En Algérie, la loi est claire. L’enfant doit être maintenu dans le système scolaire jusqu’à l’âge de 16 ans. A partir de cet âge, s’il n’est pas apte à poursuivre ses études, il peut suivre une formation professionnelle ou un apprentissage dans une entreprise à titre de stagiaire avec l’accord des parents. En revanche, l’intégration d’un mineur dans une entreprise économique est un délit. Quant à l’exploitation des mineurs dans des travaux agricoles ou commerciaux par les parents ou des personnes étrangères, il  est passible d’emprisonnement.

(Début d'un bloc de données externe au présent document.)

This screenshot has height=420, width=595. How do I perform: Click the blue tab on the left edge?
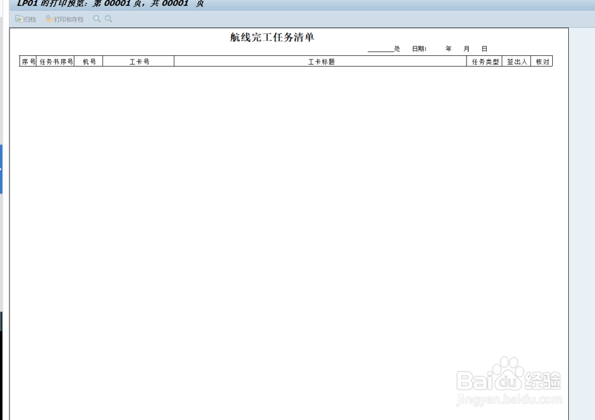point(2,170)
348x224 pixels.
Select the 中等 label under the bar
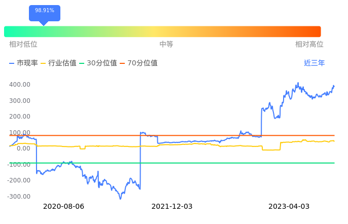[x=166, y=45]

Sans oublier de mentionner ceux qui  imposent des activités illicites comme la mendicité ou la prostitution qui portent atteinte à l’intégrité physique et morale de l’enfant. Ce genre de pratiques n’est pas aussi important dans notre pays.
Mais nous ne faisons pas assez pour mettre un terme par exemple aux réseaux de mendicité qui mettent en évidence des bébés, des jeunes enfants pour toucher la sensibilité des gens. Par conséquent, la loi pénalise les adultes qui exploitent ces mineurs dans des actes de mendicité qui les mettent en danger.
Qu’en est-il du mariage des mineures ?
Le mariage des filles mineures existe bel et bien en Algérie mais est soumis à l’appréciation des magistrats. Ces derniers autorisent le mariage après avoir écouté les parents et leurs motivations à marier leurs filles. Cependant, il ne peut être autorisé que si la fille est âgée de 16 ans et trois mois, au-dessous de cet âge, il est totalement interdit. Un autre cas de mariage des mineures concerne les filles tombées enceintes après un viol ou un rapport consenti. Dans ce cas, l’auteur du crime ou le partenaire sexuel est obligé d’épouser la victime et de reconnaître l’enfant à naître. Cette démarche oblige les parents à renoncer à déposer plainte et la justice à poursuivre l’auteur.
Comment protéger les droits des enfants nés hors mariage ?
Dans la convention internationale, le droit à la filiation y est mentionné. Les enfants nés sous X ou hors mariage sont un fardeau dont on veut se débarrasser. Toutefois, deux cas distincts se posent. Il y a l’abandon partiel, quand la mère est connue, l’enfant porte son nom. L’abandon total, c’est quand les deux parents ne sont pas connus. L’enfant est donc placé dans un établissement public ou  une pouponnière. Pour éviter ces drames et permettre à l’enfant d’avoir une filiation, nous avons proposé l’utilisation des tests ADN qui déterminent avec précision la filiation, à la demande de la mère ou plus tard de l’enfant. C’est une technologie reconnue à travers le monde. En Algérie, le test ADN est carrément ignoré et la justice n’en fait pas une demande et rejette celles des personnes intéressées. Pour y remédier, nous avons réclamé de recourir à des laboratoires indépendants qui peuvent fournir cette preuve scientifique et irréfutable et aider des milliers de familles.
Pensez-vous que l’Etat algérien protège efficacement les enfants ?  
La législation algérienne a fait d’énormes efforts. Le dernier en date est la promulgation de la loi contre le kidnapping et l’assassinat de mineurs qui réserve des sanctions à la hauteur du crime. En outre, au vu de la situation de certains enfants qui vivent dans des conditions lamentables, l’Etat doit mettre davantage de moyens pour leur garantir une vie décente.